Alain Kirili invited Ron Gorchov to join him in this exhibition due to their longtime friendship and also to examine the differences that appear in their creations.  The sculptor, even though he produces drawings that are precisely the drawings of a sculptor, invites the painter to occupy the walls of a gallery at the same time as him.  A prolific and sensual artist welcomes an older, more reserved and discreet one.  One like the other works in sincerity.  Their works are neither visually nor spiritually fake.  Things are depicted as they are.  Iron branches and clay blocks on one side, painted objects with colors put on them on the other.  The other essential characteristic of this exhibition is announced in the title: the animating hand.  Even if, as we have seen, things don’t stay there and lead t other celebrations of other senses and above all the spirit, here everything is made by the hand of man, and is presented as such.  Nothing that defines this genre is missing: inventive manufacture, sensitive qualities of the pieces, diversity of the results.  These works of art, without literal images but not without evocative shapes, open multiple imaginative possibilities.  Whether bright or calm, the forces in place here go, via the tactile, to touch on a global sensibility.  It is because they were touched that these artistic creations touch us in return.

 

(1) Alain Kirili, sculpteur de tous les éléments de Sandra Paugam, collection « À contre-temps », Groupe Galactica.

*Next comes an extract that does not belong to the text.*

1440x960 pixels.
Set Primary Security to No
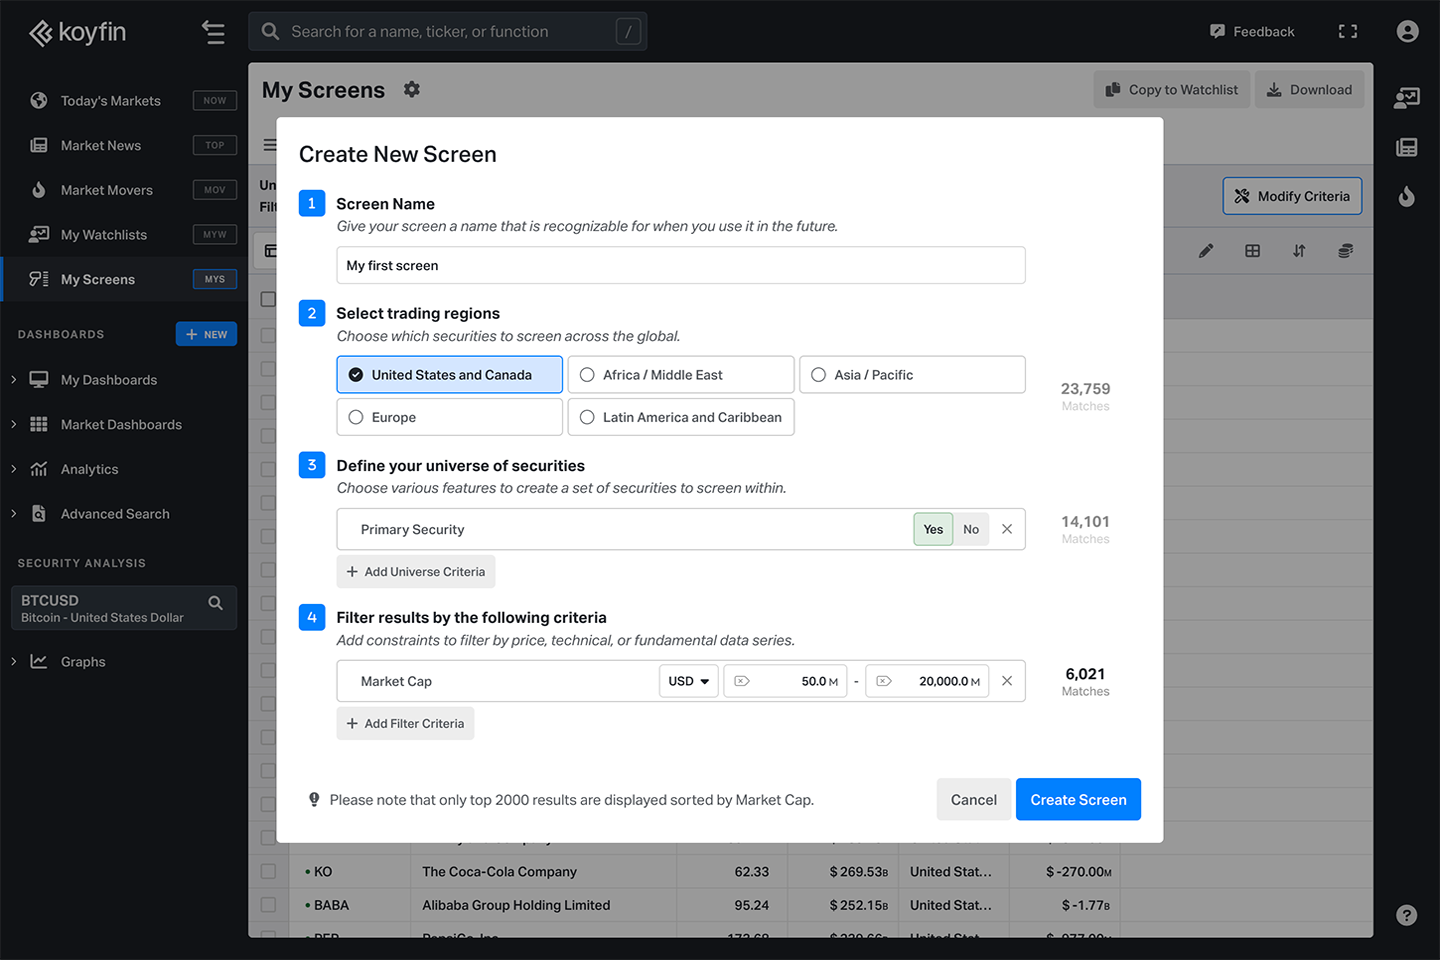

(2) Even if the exercised pressure can be the one of a machine, it is necessary to hold the bar of raw iron and to hold it hardly.

(3) A few iron forged sculptures (those titled equivalences) can be arranged in various manners: raised vertical or put horizontally, placed in the center of a space or rested against a wall. The vision changes and the evocations suggested also.

(4) The title of Alain Kirili's monumental sculpture settled in 2007 in Paris, Espace Masséna, in the 13th district, is Tribute to Charlie Parker.

(5) Tom Mitchell, in " what want the images? " Crossed Interview with Jacques Rancière, led by Patrice Blouin, Maxime Boidy and Séphane Roth, Art press n° 362, p. 34.

(6) Word builds on the model of "photograph", here the kept  tracks are not any more the ones provoked the light but those left by the action of man's hand. The Greek word for the hand to kheir looked in chiro French.

(7) The non-flatness of these works does not predispose them to be tabula (boards to be written) and some more surfaces on which we can put objects or dishes of tables). No relationship with the bulletin board is wanted and the artist goes away voluntarily from the tabliau.